I've also set the precision of the output of beta and se_beta to 9 significant digits. We should discuss if we want to keep it this precise and/or want to switch to scientific notation for these variables.
main.cpp: also some small code layout cleanup/added comments/etc.
reg1.cpp: cotains some commented (using and preprocessor #if statement) code in which I used the functions from the Eigen library for solving the linear system instead of running transposition and Choleski decomposition ourselves. The output from this should be checked at a later time and then replace the current way of solving the linear system.
Modified: pkg/ProbABEL/src/coxph_data.cpp
===================================================================
--- pkg/ProbABEL/src/coxph_data.cpp 2013-04-26 20:50:32 UTC (rev 1202)
+++ pkg/ProbABEL/src/coxph_data.cpp 2013-04-26 21:03:28 UTC (rev 1203)
@@ -109,7 +109,7 @@
if (snpnum > 0)
for (int j = 0; j < ngpreds; j++)
{
- float snpdata[nids];
+ double snpdata[nids];
gend.get_var(snpnum * ngpreds + j, snpdata);
for (int i = 0; i < nids; i++)
X.put(snpdata[i], i, (ncov - ngpreds + j));
@@ -184,7 +184,7 @@
for (int j = 0; j < ngpreds; j++)
{
- float snpdata[nids];
+ double snpdata[nids];
for (int i = 0; i < nids; i++)
masked_data[i] = 0;
Modified: pkg/ProbABEL/src/gendata.cpp
===================================================================
--- pkg/ProbABEL/src/gendata.cpp 2013-04-26 20:50:32 UTC (rev 1202)

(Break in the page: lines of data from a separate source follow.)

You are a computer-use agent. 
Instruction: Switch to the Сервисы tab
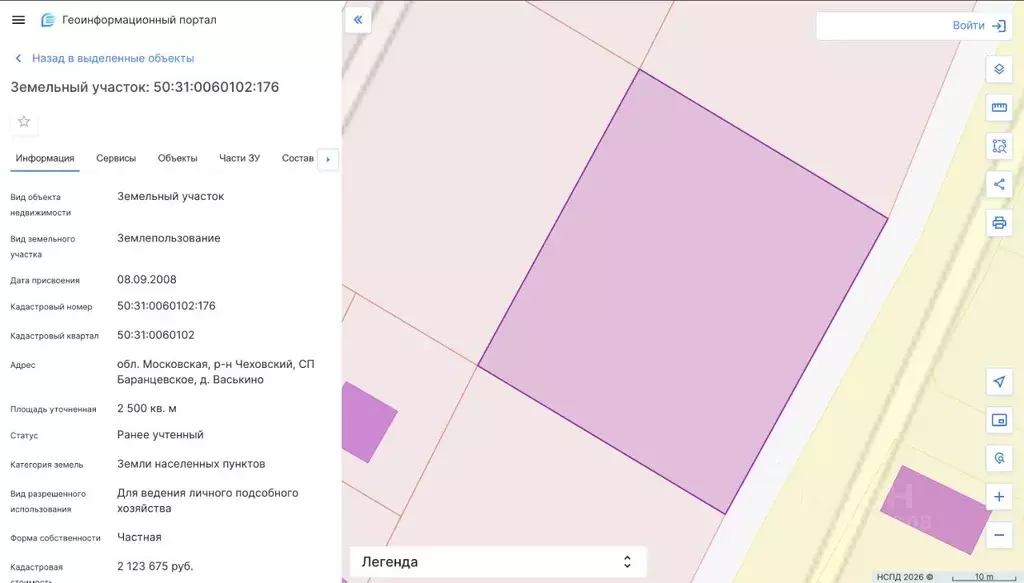click(x=116, y=158)
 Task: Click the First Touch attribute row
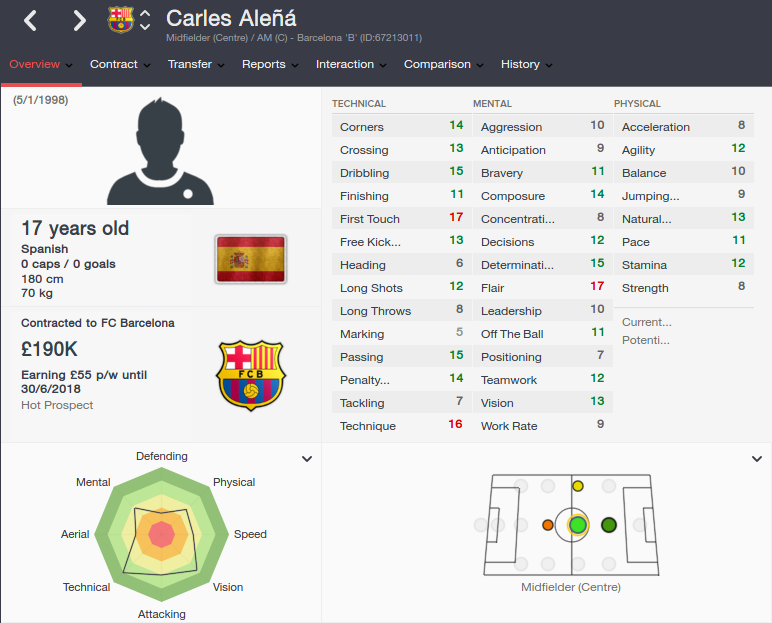coord(401,219)
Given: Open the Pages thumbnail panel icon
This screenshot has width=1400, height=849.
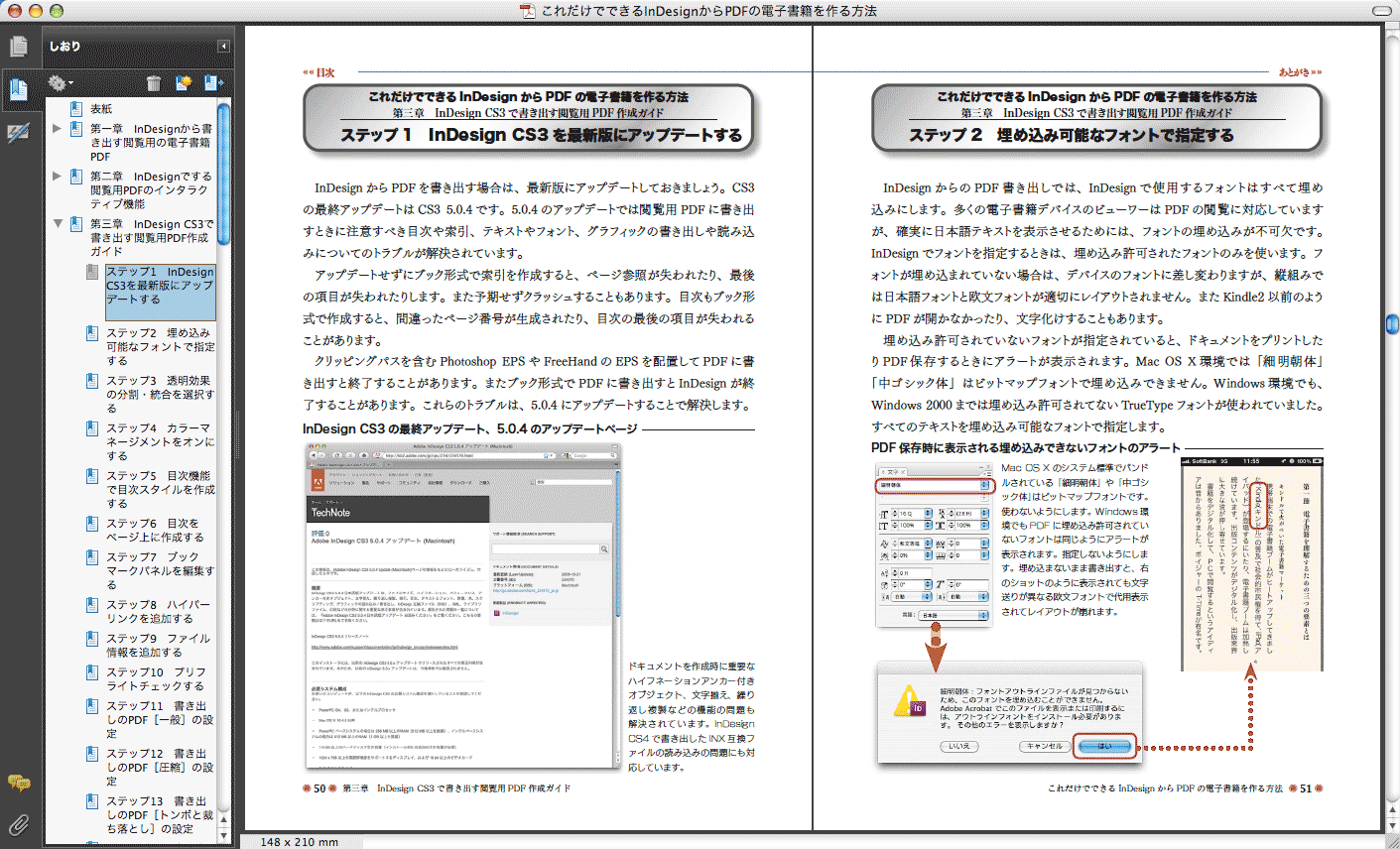Looking at the screenshot, I should 18,47.
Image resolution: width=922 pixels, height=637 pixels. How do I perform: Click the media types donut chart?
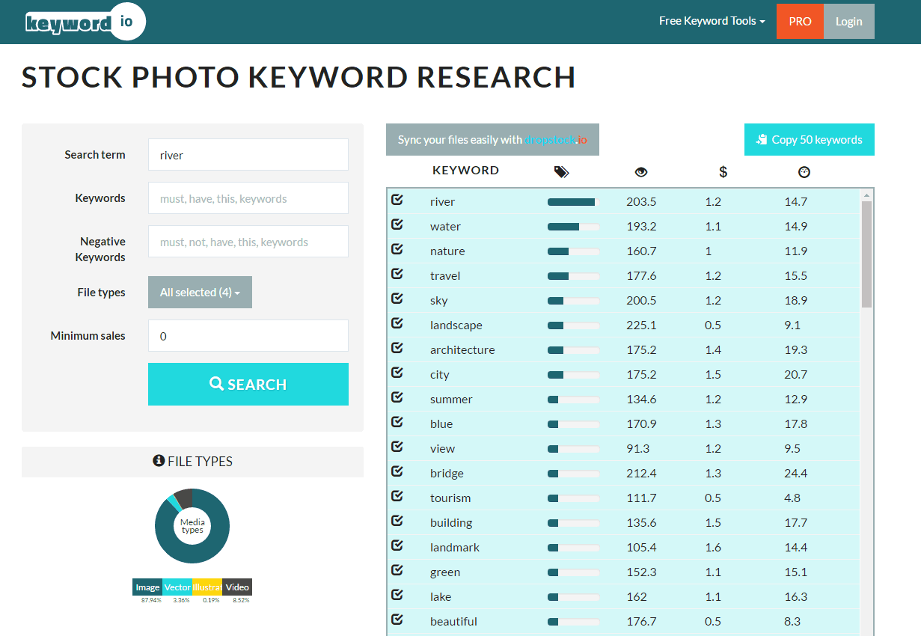pyautogui.click(x=192, y=526)
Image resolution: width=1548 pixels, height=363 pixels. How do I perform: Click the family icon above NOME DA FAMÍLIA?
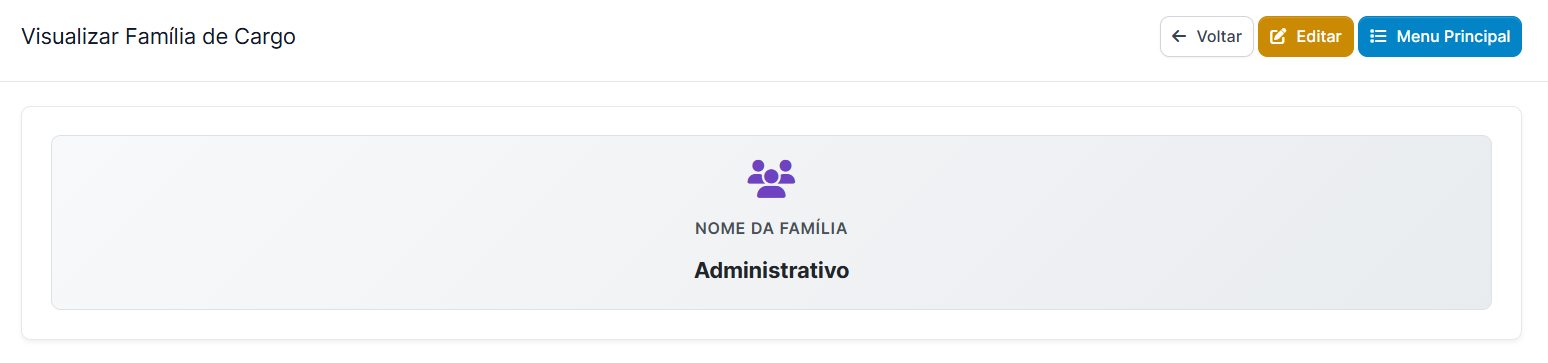click(771, 178)
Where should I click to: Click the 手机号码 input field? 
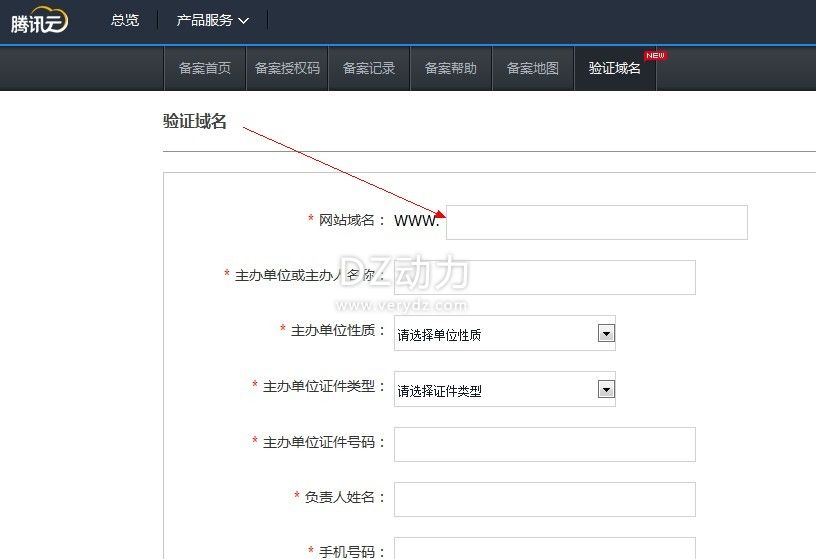(x=544, y=549)
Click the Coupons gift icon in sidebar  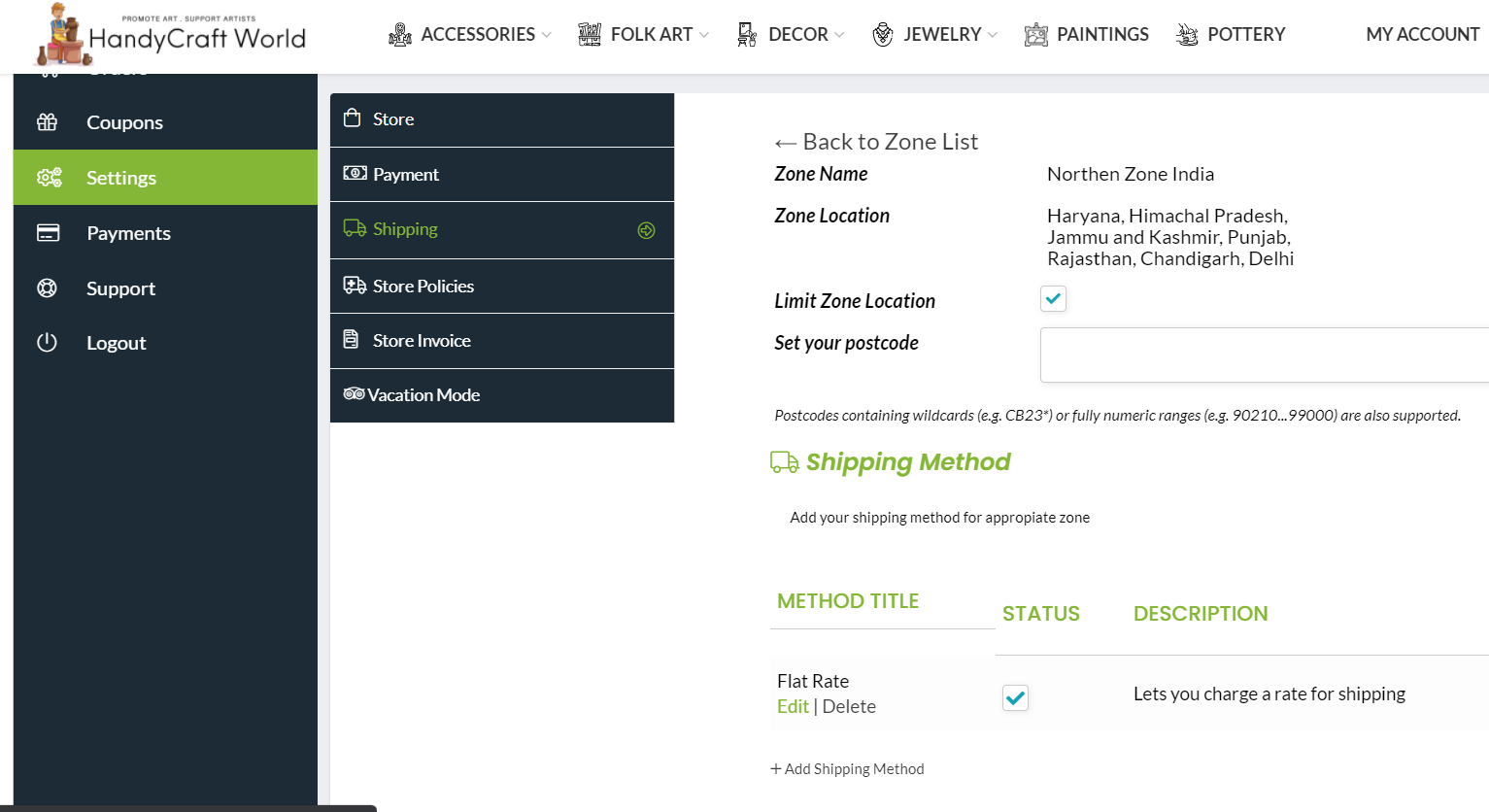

+++ pkg/ProbABEL/src/gendata.cpp 2013-04-26 21:03:28 UTC (rev 1203)
@@ -16,29 +16,34 @@
#endif
#include "utilities.h"
-void gendata::get_var(int var, float * data)
+void gendata::get_var(int var, double * data)
{
- if (DAG == NULL)
+ if (DAG == NULL) // Read from text file
{
for (int i = 0; i < G.nrow; i++)
{
data[i] = G.get(i, var);
}
}
- else if (DAG != NULL)
+ else if (DAG != NULL) // Read from fv file
{
- float tmpdata[DAG->getNumObservations()];
+ double tmpdata[DAG->getNumObservations()];
DAG->readVariableAs((unsigned long int) var, tmpdata);
+
unsigned int j = 0;
for (unsigned int i = 0; i < DAG->getNumObservations(); i++)
{
if (!DAGmask[i])
{
- data[j++] = tmpdata[i];
+ // A dirty trick to get rid of conversion
+ // errors. Instead of casting float data to double we
+ // convert the data to string and then do strtod()
+ std::ostringstream strs;
+ strs << tmpdata[i];
+ std::string str = strs.str();
+ data[j++] = strtod(str.c_str(), (char **) NULL);
}
}
- // std::cout << j << " " << DAG->get_nobservations() << " "
- // << nids << "\n";
}
else
{
@@ -165,15 +170,15 @@
{
infile >> tmpstr;
// tmpstr contains the dosage in string form. Convert
- // it to float (if tmpstr is NaN it will be set to nan).
+ // it to double (if tmpstr is NaN it will be set to nan).
// Note that Valgrind 3.7.0 gives "Invalid read of
// size 8" error messages here. A bug in Valgrind?!
- float dosage = strtod(tmpstr.c_str(), (char **) NULL);
+ double dosage = strtod(tmpstr.c_str(), (char **) NULL);
G.put(dosage, k, j);
}
else
{
- std::cerr << "cannot read dose-file: "
+ std::cerr << "cannot read dose-file: " << fname
<< "check skipd and ngpreds parameters\n";
infile.close();
exit(1);
Modified: pkg/ProbABEL/src/gendata.h
===================================================================
--- pkg/ProbABEL/src/gendata.h 2013-04-26 20:50:32 UTC (rev 1202)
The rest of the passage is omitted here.